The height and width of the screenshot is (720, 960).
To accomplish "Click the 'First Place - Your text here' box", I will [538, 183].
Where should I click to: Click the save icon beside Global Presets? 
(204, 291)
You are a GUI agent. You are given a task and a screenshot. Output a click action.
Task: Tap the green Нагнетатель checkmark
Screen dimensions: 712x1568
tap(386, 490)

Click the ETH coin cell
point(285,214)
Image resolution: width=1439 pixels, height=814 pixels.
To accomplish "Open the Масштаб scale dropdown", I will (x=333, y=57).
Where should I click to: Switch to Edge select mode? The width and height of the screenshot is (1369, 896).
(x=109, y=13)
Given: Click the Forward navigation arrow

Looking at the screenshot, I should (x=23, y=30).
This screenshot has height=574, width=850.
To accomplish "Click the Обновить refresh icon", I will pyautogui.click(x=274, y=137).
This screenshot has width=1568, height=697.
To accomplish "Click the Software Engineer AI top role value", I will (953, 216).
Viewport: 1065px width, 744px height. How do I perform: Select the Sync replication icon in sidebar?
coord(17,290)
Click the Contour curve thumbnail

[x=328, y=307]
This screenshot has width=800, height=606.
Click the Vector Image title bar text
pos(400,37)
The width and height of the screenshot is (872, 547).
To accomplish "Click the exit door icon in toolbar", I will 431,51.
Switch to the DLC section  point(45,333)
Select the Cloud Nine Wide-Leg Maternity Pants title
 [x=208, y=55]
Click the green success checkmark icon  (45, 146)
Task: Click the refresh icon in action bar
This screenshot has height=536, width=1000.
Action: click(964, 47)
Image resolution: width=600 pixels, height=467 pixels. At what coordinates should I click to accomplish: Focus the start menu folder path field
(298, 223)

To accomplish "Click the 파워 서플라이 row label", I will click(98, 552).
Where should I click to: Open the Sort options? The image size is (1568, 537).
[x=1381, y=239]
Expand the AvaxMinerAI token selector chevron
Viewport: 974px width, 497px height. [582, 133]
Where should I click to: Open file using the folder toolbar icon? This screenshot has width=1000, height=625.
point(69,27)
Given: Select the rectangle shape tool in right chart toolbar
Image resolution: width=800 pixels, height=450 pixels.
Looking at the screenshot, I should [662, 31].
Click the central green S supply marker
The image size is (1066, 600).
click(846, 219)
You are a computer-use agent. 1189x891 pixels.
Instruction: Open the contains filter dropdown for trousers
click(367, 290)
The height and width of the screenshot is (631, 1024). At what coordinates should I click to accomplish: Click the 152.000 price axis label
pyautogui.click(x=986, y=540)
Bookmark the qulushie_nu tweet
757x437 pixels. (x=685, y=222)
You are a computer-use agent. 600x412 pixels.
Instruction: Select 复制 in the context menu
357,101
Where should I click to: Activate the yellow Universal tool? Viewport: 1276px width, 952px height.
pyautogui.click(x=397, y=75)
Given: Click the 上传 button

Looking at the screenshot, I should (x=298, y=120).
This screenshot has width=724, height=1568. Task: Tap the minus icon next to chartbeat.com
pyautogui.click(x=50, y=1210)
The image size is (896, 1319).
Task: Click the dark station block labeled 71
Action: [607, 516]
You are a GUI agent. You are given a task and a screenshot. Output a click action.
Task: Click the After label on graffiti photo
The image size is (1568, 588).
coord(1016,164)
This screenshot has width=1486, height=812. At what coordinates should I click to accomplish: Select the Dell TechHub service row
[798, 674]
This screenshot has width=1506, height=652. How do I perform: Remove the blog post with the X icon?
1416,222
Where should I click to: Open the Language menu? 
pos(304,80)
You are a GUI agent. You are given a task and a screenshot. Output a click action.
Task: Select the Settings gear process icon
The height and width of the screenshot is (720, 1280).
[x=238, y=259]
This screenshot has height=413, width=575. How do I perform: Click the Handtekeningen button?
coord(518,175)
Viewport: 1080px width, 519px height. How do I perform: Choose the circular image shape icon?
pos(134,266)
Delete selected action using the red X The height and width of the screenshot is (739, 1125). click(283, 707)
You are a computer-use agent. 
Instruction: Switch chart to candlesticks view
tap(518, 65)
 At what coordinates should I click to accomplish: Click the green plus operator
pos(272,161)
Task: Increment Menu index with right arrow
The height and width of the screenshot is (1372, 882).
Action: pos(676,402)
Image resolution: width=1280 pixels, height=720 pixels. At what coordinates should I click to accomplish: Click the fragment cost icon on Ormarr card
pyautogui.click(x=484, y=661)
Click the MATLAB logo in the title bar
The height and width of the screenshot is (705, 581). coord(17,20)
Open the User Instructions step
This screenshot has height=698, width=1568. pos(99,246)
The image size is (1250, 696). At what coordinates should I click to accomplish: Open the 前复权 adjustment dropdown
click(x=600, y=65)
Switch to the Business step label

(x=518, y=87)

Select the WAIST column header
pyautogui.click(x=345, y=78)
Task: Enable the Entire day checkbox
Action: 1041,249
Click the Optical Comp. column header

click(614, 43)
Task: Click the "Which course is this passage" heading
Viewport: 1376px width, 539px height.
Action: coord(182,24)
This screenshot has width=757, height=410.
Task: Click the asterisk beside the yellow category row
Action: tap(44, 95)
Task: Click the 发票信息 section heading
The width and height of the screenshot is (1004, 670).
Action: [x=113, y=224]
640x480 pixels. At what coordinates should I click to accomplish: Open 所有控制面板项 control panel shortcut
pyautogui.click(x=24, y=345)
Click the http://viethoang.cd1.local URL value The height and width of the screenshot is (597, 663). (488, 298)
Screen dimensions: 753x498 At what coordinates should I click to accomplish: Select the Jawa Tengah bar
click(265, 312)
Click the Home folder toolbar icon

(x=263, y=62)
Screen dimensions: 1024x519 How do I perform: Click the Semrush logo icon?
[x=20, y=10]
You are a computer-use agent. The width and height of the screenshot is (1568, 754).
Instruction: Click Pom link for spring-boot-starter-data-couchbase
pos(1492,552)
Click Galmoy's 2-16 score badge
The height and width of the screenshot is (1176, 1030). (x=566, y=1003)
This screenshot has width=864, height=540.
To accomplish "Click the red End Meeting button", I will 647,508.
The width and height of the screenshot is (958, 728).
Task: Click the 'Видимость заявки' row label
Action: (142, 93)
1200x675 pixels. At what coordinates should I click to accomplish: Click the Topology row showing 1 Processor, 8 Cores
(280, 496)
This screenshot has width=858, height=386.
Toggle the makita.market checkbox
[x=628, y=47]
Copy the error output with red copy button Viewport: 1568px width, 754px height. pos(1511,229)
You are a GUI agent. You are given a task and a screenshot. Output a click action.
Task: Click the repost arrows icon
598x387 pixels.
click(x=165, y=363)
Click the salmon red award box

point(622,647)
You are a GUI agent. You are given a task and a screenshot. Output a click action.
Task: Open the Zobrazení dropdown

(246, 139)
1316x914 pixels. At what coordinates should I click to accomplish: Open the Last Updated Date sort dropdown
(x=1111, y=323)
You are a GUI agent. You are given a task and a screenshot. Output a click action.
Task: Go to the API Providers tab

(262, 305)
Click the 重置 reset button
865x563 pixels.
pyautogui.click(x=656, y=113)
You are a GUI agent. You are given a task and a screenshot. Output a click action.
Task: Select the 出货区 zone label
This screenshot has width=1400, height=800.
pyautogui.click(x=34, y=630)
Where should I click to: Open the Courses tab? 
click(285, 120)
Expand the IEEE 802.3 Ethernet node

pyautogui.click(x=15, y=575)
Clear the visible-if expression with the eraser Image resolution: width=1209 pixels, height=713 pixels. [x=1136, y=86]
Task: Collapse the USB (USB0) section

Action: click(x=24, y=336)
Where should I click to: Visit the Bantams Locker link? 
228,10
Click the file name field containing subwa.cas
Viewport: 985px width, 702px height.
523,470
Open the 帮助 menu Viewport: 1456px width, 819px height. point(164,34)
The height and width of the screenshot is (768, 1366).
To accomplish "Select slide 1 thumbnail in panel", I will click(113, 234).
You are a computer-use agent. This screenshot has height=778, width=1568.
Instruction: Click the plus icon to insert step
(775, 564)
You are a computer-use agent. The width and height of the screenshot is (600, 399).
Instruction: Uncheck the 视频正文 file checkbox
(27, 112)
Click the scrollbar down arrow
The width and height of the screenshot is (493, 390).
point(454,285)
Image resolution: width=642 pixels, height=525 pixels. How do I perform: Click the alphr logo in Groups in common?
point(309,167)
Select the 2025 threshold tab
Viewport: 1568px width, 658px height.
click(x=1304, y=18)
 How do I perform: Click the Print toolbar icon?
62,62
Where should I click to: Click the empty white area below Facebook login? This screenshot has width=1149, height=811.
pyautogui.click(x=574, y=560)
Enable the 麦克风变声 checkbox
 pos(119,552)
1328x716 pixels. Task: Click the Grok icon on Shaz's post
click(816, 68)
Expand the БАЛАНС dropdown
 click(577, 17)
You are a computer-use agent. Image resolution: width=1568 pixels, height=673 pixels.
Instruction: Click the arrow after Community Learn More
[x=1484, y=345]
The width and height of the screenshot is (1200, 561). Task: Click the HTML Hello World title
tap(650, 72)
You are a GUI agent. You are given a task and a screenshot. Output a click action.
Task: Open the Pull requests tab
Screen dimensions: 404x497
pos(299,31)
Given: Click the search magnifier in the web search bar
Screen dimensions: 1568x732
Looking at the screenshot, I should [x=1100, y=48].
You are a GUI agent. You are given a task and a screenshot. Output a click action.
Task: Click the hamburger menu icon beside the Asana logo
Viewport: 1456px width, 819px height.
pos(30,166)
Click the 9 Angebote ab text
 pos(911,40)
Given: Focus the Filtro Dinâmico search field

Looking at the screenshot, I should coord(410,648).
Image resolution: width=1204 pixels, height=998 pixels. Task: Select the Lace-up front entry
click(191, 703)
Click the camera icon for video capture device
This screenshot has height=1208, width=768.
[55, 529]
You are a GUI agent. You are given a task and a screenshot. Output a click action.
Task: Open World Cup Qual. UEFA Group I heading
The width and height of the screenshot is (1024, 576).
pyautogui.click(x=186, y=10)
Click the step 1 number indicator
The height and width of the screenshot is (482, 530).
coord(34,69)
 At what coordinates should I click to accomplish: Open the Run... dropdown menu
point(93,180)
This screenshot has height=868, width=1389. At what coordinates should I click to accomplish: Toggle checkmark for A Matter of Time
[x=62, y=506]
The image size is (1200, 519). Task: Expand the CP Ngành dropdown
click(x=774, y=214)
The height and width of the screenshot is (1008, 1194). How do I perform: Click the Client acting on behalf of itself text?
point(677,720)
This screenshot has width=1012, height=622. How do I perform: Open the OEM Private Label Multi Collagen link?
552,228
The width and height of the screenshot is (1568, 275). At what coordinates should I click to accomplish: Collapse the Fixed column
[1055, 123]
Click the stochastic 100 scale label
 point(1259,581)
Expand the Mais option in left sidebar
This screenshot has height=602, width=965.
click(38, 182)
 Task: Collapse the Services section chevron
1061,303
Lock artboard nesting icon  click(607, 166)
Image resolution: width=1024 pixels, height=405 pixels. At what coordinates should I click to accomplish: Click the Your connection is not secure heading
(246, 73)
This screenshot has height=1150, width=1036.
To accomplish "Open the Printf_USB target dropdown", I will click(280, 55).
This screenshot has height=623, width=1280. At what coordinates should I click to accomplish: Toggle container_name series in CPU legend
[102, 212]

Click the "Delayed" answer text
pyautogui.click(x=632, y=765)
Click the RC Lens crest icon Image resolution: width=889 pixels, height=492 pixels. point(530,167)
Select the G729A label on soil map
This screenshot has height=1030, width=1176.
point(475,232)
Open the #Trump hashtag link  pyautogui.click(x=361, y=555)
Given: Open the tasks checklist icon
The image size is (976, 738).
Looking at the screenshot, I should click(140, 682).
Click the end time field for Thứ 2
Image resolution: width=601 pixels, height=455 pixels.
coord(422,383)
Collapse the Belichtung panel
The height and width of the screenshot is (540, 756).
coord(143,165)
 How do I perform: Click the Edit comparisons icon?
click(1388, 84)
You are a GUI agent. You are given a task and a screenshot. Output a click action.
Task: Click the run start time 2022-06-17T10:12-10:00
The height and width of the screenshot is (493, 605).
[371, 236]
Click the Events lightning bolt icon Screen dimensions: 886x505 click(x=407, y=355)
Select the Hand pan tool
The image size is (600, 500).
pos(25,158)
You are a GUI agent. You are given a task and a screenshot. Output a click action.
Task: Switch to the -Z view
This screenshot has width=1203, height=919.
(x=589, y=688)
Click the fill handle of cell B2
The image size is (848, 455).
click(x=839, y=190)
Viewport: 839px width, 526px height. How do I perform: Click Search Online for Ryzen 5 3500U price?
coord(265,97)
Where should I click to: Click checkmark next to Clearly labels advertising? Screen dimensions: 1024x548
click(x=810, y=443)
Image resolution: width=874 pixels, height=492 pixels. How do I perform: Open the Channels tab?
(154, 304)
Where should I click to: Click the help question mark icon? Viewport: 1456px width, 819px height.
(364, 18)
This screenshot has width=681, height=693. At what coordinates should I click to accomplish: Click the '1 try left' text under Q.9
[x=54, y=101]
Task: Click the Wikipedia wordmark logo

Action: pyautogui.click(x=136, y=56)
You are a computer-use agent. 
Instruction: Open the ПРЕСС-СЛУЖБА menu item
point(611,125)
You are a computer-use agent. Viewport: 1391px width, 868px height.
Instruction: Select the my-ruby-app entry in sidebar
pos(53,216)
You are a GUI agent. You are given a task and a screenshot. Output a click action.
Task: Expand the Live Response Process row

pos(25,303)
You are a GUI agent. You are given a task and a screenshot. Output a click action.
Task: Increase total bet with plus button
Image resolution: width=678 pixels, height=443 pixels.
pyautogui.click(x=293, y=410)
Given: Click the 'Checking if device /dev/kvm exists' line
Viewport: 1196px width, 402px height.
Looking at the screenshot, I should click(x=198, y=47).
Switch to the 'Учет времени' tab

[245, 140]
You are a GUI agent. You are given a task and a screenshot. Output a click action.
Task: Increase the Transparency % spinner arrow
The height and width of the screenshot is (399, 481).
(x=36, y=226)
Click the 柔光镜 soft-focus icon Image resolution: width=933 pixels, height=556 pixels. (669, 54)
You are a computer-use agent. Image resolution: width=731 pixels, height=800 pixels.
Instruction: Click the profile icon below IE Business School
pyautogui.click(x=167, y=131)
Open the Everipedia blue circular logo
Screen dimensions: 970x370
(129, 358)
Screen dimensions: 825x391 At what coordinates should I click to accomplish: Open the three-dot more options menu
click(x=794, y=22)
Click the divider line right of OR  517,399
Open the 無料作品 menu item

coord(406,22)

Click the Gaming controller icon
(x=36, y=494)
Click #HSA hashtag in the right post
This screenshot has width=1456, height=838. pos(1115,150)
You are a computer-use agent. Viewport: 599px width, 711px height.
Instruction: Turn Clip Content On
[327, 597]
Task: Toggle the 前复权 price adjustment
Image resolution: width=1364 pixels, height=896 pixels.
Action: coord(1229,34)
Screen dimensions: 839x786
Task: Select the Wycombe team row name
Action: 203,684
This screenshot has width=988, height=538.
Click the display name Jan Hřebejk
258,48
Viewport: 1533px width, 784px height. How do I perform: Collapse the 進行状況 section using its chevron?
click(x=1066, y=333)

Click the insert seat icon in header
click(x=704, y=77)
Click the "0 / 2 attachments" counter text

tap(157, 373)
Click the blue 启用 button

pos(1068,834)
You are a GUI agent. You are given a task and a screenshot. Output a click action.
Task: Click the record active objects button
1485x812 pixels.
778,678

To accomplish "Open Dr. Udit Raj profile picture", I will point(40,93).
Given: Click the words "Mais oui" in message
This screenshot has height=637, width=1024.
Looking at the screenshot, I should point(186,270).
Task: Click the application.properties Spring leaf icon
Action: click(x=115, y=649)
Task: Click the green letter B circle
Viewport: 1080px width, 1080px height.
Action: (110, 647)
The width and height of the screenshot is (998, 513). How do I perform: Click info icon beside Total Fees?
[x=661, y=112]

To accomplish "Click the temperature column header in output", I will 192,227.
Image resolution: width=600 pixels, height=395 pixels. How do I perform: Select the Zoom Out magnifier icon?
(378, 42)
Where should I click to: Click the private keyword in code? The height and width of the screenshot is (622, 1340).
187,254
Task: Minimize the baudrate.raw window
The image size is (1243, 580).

# [PROBLEM TO SOLVE]
Each line in the material with "refresh" in it must be reported.

# [ANSWER BOX]
To accomplish "Click the Обновить refresh icon", I will pyautogui.click(x=274, y=137).
Task: Click the refresh icon in action bar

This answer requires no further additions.